DATASET RECORDS Start Marker
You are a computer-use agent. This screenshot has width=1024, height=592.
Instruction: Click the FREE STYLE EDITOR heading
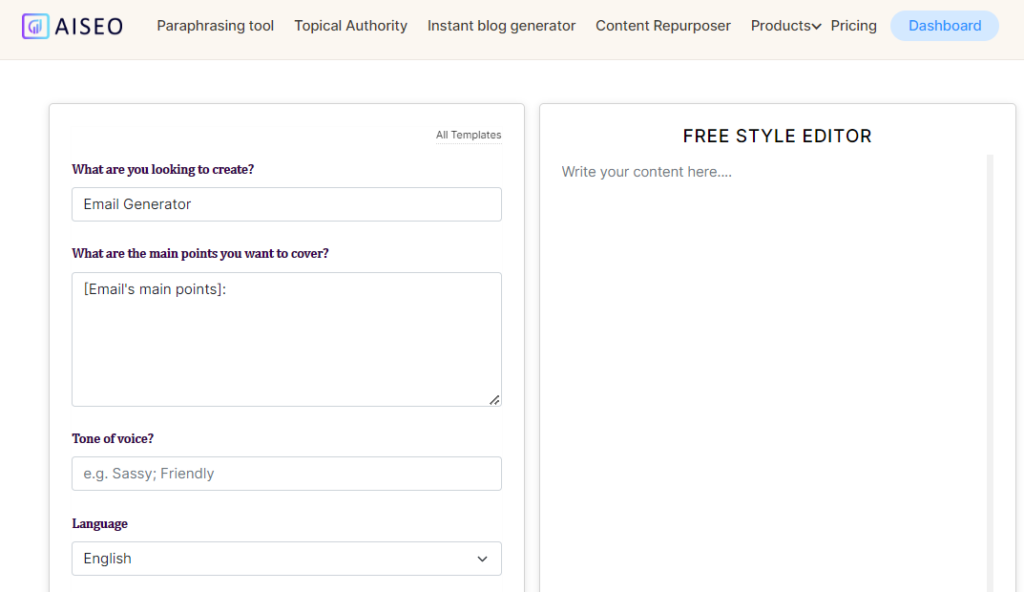(777, 135)
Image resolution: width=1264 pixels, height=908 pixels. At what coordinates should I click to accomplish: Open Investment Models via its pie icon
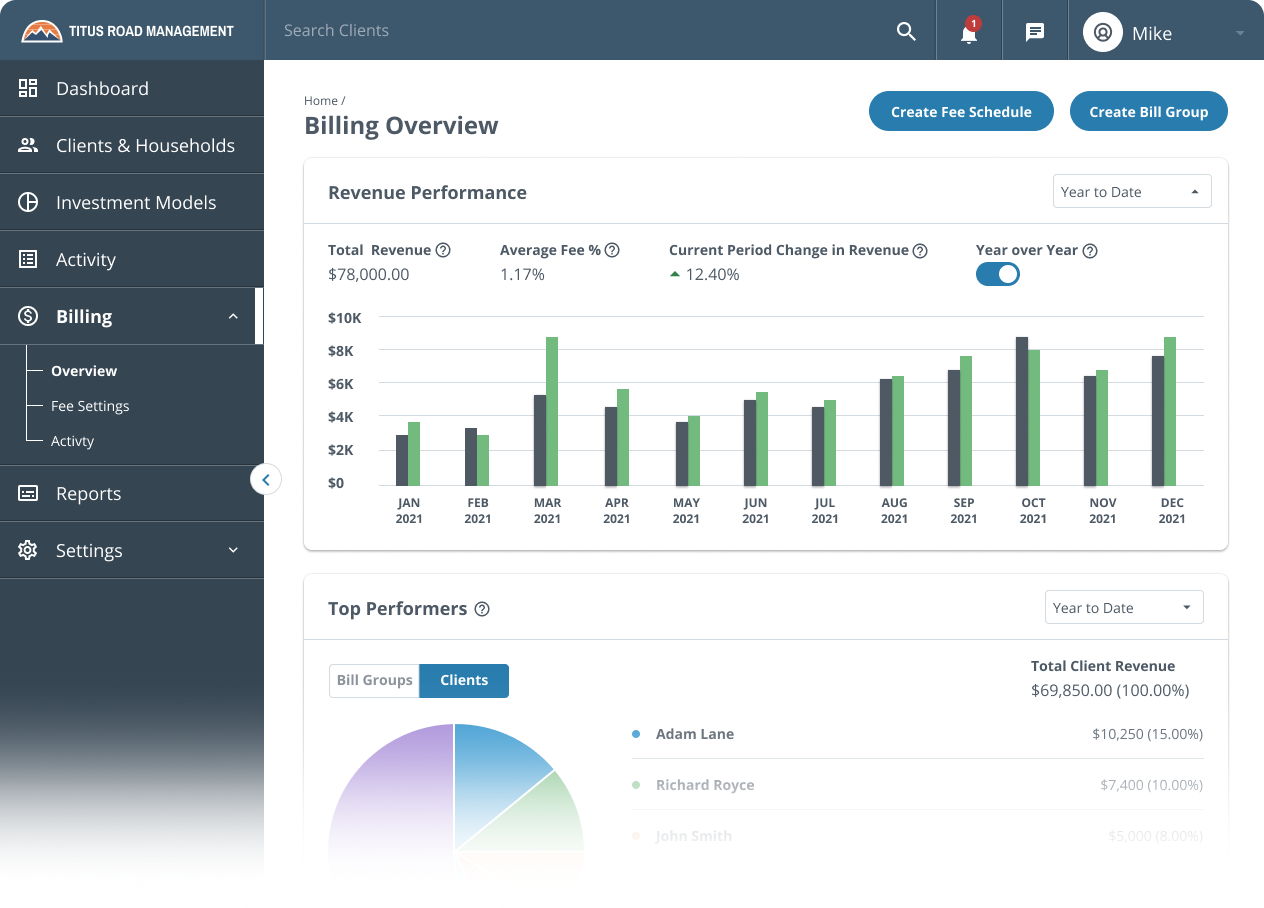[28, 202]
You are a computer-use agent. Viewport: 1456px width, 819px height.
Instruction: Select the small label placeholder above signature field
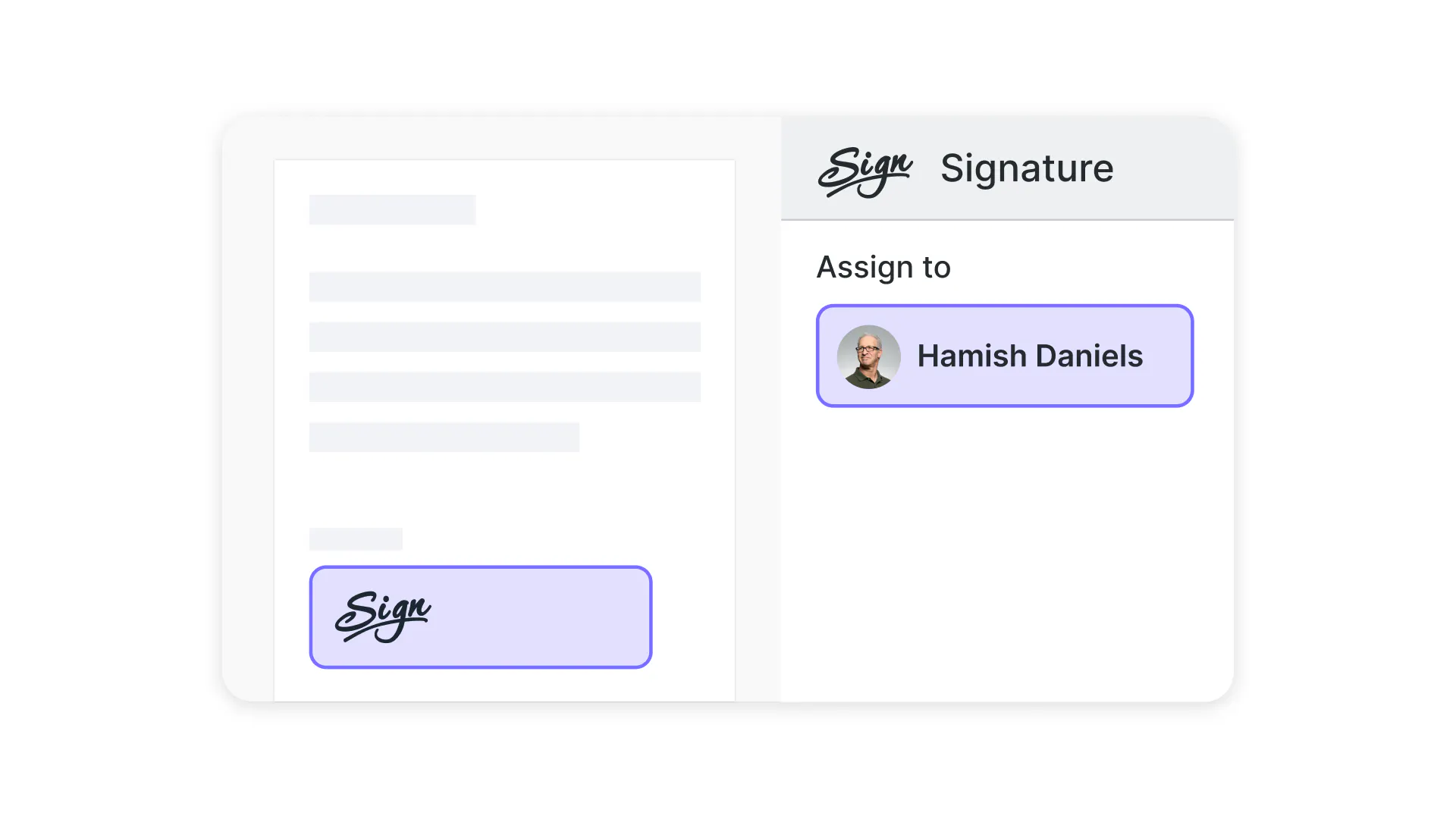356,539
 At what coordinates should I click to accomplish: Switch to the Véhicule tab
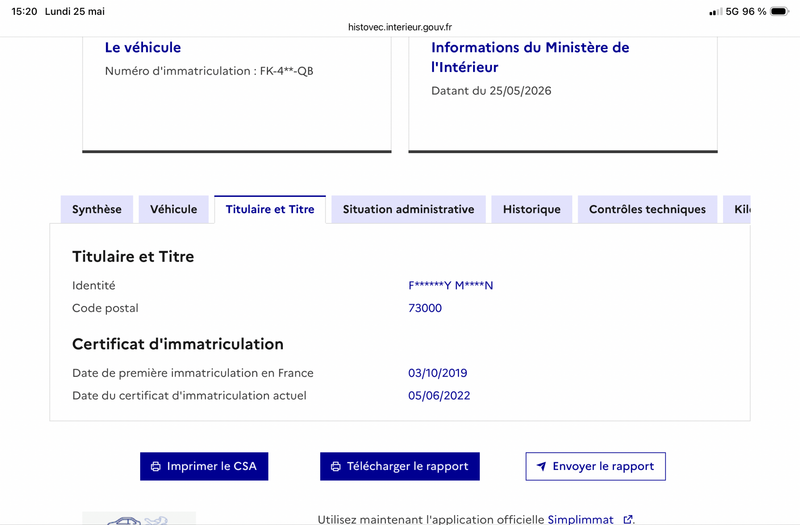(173, 209)
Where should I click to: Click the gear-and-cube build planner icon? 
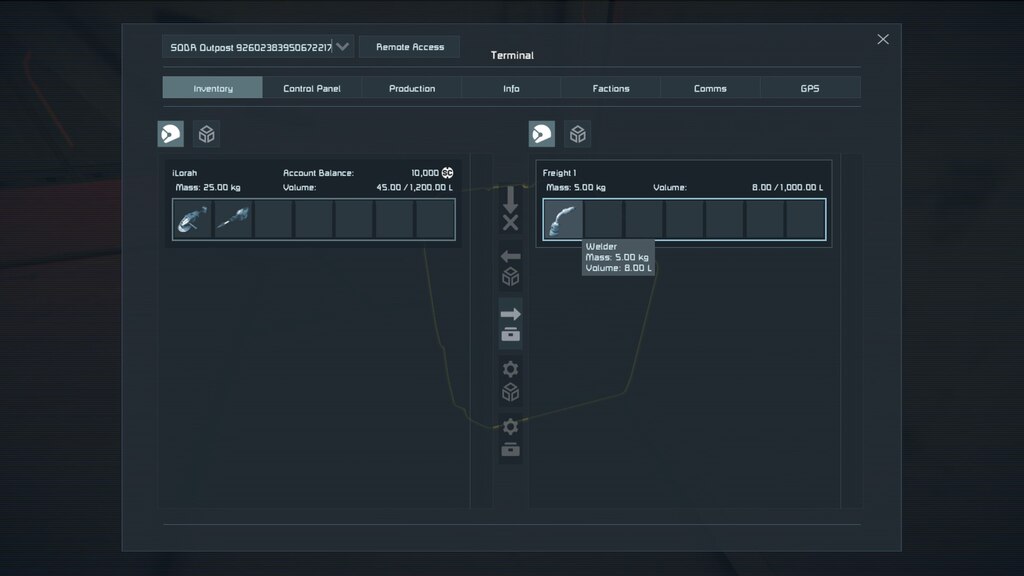point(510,380)
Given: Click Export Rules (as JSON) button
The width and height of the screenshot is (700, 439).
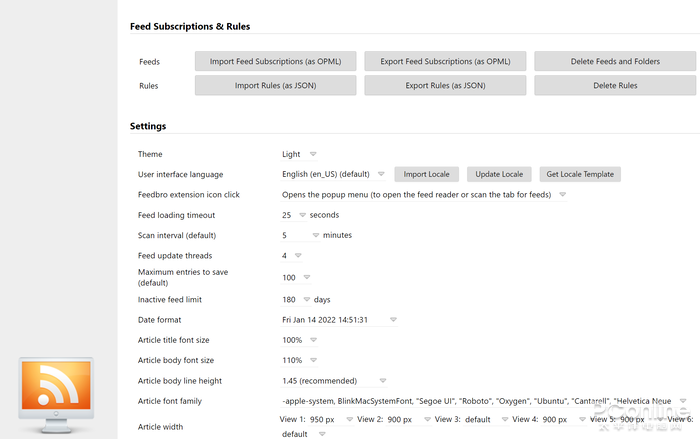Looking at the screenshot, I should point(445,86).
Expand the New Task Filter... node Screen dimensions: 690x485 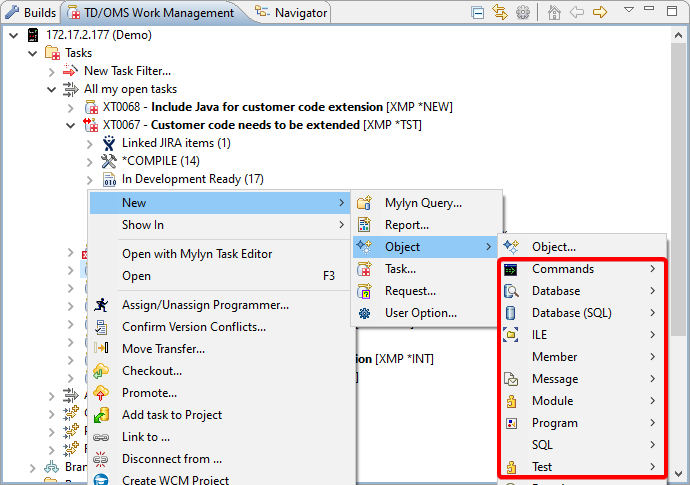click(52, 71)
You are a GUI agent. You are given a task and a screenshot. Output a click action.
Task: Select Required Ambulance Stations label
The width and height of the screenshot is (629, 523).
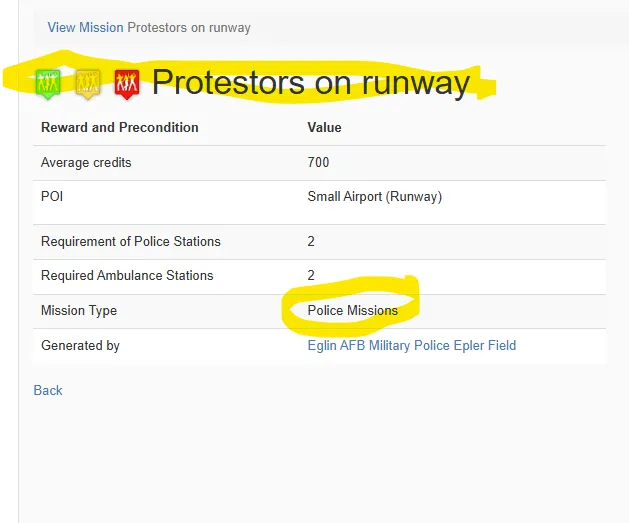127,276
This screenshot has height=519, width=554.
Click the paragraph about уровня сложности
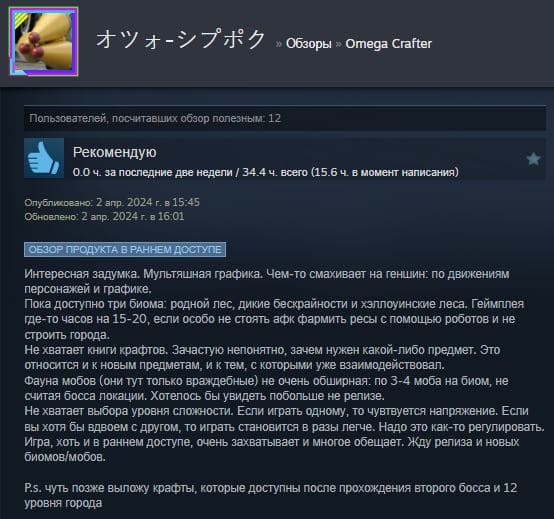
DATASET RECORDS End Marker
Check each line above for the string "agent" and show the ones that have it.

### EXERCISE OUTPUT
You are a computer-use agent. This screenshot has width=1024, height=592.
You are a computer-use agent. Viewport: 1456px width, 819px height.
You are a GUI agent. You are given a task and a screenshot. Output a click action.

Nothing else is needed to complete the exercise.